Aus Angst vor Betrug und Fälschung der Ergebnisse, berichtete Clarín, hätten sich 38 033 parteiunabhängige Bürger als Wahlbeobachter gemeldet – sieben Mal so viele wie vor zwei Jahren. Auch das zeigt, wie aufgeladen die politische Stimmung im Lande augenblicklich ist. Denn bei der Wahl im Oktober könnte sich einiges entscheiden: Wenn Cristina 2015 ein drittes Mal als Präsidentin kandidieren will, muss sie vorher die Verfassung ändern, die nur zwei Amtszeiten am Stück erlaubt. Cristina könnte auch das Regierungssystem umbauen – weg von der präsidentiellen hin zur parlamentarischen Demokratie. Sie wäre dann eine Art Bundeskanzlerin. Aber auch dafür müsste ihr Bündnis nach dem Oktober eine Zweidrittelmehrheit im Parlament haben.
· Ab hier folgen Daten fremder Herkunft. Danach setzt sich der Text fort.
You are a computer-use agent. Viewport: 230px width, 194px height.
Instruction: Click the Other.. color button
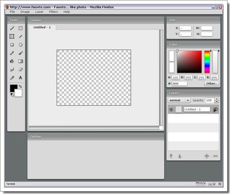click(211, 84)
Ob sie überhaupt noch einmal antreten will, weiß man nicht, vielleicht weiß sie es selbst nicht. Man darf aber zumindest annehmen, dass der Kirchnerismus, jene linkspopulistische Bewegung, die Argentinien seit 2003 regiert, weiter an der Macht bleiben will. Es gibt jedenfalls genug Kirchneristen, die ungern andere von den Fleischtöpfen fressen lassen würden. Man hat sich schließlich in den vergangenen zehn Jahren an diese Kost gewöhnt.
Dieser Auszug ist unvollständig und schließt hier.